Businesses that are not deemed “essential” will see consequences, according to Whitmer. Businesses that are essential include grocery and convenience stores, gas stations, restaurants for delivery and take out and health care providers.
“I think that they should try and keep open as many businesses as possible,” Jack Michaud ‘21 said, “if we choose to leave some industries helpless without any sort of commerce or money flow, a lot of businesses will struggle.”
Elliot Gunnell’s family owns Cornwall Bakery in Grosse Pointe Park. On March 16 they decided to officially close their doors to the public. Cornwall Bakery offered a delivery service to residents in an effort to use up remaining stock. According to Gunnell ‘20, the bakery also donated soups to Beaumont Hospitals.
“Closing is an adjustment that we needed to make because of the scale of the pandemic at hand.” Gunnell said. “The responsibility we have as community leaders that we have to make the right call at the right time was important to us as well.”
For many, this lockdown is a positive step to ending this pandemic. Wendy Relan, a Grosse Pointe Park mom and former employee at Henry Ford Hospital feels that a lockdown should have been implemented long ago.

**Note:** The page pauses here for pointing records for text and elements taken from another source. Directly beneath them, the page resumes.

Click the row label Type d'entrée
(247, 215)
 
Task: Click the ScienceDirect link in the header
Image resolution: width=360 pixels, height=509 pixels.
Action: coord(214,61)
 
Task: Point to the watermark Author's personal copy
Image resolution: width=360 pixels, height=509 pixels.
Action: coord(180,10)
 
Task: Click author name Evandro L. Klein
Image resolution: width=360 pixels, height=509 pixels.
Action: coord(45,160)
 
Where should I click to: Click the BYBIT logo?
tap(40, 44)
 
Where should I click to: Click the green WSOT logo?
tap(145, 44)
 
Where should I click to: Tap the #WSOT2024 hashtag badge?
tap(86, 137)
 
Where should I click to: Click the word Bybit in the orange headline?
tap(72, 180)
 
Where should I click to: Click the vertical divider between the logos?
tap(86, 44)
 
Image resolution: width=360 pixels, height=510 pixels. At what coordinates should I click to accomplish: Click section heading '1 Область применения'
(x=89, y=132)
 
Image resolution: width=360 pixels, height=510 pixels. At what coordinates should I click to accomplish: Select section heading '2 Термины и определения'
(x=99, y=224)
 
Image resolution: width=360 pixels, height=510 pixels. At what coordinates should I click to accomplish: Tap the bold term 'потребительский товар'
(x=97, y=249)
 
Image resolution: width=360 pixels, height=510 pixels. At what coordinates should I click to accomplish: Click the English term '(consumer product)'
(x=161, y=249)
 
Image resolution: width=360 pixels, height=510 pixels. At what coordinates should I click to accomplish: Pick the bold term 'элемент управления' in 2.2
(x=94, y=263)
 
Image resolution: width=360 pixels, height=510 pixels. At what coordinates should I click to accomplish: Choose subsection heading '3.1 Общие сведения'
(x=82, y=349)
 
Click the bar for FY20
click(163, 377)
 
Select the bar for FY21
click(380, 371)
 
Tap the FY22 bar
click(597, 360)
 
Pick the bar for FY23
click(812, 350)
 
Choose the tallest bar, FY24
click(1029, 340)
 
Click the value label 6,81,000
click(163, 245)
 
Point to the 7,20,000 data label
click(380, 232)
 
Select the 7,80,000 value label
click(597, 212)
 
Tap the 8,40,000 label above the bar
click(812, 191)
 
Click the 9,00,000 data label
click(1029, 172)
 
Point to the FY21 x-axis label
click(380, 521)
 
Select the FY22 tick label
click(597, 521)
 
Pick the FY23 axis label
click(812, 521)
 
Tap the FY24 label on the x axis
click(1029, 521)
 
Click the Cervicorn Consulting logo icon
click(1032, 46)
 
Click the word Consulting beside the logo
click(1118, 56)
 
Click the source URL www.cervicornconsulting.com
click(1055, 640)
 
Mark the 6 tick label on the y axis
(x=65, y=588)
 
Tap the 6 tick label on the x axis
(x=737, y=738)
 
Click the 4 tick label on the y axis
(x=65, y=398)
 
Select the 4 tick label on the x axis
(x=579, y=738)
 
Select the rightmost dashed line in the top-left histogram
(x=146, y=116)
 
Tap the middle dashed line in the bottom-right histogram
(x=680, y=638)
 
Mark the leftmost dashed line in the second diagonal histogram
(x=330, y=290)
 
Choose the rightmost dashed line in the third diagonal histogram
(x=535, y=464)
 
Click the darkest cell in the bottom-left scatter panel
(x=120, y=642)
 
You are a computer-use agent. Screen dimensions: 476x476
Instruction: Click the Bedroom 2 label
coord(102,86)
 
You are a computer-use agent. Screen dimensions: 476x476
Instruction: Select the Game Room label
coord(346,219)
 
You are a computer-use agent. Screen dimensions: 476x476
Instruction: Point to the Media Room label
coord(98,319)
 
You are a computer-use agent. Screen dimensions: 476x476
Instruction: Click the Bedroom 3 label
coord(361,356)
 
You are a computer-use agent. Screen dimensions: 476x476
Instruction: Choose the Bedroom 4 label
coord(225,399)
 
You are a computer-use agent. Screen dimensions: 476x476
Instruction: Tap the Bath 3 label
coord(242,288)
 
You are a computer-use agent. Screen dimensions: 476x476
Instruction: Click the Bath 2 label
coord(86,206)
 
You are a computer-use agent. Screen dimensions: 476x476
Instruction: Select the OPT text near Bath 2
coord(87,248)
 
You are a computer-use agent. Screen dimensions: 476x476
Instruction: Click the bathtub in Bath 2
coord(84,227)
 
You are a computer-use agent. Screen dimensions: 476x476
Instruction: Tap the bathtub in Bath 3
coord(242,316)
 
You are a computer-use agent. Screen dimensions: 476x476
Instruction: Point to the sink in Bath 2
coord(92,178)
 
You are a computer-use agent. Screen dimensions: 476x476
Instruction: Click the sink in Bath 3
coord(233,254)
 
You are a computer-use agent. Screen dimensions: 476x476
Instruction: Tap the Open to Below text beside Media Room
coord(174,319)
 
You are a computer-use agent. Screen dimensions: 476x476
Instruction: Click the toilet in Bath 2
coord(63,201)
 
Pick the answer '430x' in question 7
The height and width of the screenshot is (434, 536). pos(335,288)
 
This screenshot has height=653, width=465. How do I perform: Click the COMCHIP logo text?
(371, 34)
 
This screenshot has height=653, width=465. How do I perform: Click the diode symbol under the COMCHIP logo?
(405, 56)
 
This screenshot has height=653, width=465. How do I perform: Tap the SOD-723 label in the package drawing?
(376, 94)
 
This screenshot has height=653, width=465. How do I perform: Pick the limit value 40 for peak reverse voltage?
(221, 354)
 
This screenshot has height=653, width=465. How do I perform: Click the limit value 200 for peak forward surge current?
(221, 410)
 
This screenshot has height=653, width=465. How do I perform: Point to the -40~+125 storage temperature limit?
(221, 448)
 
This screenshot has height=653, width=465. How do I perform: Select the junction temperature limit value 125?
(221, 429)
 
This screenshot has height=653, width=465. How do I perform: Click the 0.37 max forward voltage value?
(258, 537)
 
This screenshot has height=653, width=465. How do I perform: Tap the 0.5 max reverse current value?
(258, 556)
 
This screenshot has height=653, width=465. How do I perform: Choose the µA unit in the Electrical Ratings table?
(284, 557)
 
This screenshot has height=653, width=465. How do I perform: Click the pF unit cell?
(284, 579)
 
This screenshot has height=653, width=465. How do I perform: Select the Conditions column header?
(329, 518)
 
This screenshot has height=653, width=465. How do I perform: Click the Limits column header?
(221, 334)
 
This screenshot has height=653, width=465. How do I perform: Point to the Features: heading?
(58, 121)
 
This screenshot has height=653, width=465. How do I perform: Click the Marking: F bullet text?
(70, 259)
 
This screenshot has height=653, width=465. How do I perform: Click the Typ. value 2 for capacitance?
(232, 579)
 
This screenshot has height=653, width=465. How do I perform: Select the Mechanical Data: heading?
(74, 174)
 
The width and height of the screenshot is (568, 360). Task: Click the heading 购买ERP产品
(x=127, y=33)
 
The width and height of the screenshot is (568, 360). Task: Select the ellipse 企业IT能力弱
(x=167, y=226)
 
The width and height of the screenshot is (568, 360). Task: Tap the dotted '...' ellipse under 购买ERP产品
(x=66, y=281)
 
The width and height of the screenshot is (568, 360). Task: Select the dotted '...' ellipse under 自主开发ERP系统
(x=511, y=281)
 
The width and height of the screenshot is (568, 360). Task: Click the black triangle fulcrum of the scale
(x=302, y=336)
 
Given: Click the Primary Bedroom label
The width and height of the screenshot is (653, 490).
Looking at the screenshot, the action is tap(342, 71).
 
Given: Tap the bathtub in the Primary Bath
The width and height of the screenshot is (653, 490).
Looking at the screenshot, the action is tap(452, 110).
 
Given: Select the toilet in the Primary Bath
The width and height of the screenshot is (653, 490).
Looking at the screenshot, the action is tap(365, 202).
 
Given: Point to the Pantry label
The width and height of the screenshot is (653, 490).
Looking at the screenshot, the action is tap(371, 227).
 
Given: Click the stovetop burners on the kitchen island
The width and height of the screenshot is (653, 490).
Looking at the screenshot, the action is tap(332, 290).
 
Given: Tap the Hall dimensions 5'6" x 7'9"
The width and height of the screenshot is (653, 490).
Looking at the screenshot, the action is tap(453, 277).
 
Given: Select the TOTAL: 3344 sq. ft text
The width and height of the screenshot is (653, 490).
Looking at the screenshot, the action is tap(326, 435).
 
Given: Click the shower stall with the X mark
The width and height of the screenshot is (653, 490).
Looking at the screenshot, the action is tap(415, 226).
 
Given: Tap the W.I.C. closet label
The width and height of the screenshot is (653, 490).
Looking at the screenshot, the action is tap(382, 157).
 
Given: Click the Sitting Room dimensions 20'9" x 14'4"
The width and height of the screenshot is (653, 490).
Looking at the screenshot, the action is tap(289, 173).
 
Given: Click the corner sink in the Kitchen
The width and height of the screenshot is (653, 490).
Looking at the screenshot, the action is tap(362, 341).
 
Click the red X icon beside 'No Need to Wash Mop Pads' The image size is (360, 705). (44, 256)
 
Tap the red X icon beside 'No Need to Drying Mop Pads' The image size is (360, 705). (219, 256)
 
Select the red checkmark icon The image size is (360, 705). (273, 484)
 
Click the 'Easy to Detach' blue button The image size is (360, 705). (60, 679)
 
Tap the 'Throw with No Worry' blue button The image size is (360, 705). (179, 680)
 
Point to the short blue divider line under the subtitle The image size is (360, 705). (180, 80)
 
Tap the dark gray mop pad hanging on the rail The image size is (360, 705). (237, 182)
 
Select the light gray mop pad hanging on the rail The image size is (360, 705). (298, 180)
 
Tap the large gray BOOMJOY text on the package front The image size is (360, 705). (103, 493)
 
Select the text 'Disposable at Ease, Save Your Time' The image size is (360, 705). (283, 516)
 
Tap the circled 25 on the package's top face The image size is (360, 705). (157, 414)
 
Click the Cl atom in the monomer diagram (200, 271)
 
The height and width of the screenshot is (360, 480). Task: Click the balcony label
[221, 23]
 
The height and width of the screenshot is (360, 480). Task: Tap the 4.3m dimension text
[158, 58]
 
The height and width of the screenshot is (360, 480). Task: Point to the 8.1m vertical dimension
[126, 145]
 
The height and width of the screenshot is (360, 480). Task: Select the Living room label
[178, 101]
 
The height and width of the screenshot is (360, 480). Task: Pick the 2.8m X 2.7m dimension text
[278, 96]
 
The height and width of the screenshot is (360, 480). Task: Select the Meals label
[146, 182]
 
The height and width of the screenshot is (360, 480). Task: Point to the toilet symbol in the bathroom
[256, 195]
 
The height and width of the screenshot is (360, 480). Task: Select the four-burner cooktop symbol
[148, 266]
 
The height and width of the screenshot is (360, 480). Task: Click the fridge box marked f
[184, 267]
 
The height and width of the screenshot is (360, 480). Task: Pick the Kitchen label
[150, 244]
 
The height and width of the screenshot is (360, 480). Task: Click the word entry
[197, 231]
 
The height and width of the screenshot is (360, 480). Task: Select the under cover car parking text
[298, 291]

“The healthcare providers are risking their own health, leaving their own families to care for those who’ve contracted the disease,” Relan said. “The very least we can do is stay home to help make their jobs easier.”
This virus will affect everyone in some capacity, according to Michaud. Although missing important events is upsetting, it is vital to eventually returning to a sense of normalcy.
“We need to observe these rules now so that we can all have something together later,” Gunnell said. “I’d urge my fellow students, whether they’re freshmen or seniors this year; you have to take this seriously. It’s not going to get any easier if we don’t do our part.”